*Prompt*. Would you write out the whole listing below exactly as given?

※ ※ ※

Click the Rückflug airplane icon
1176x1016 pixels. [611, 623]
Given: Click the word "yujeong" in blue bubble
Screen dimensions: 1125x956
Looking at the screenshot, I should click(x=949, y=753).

※ ※ ※

*Result for this exercise*.
Click the Rückflug airplane icon
1176x1016 pixels. [611, 623]
Given: Click the word "yujeong" in blue bubble
Screen dimensions: 1125x956
Looking at the screenshot, I should click(x=949, y=753).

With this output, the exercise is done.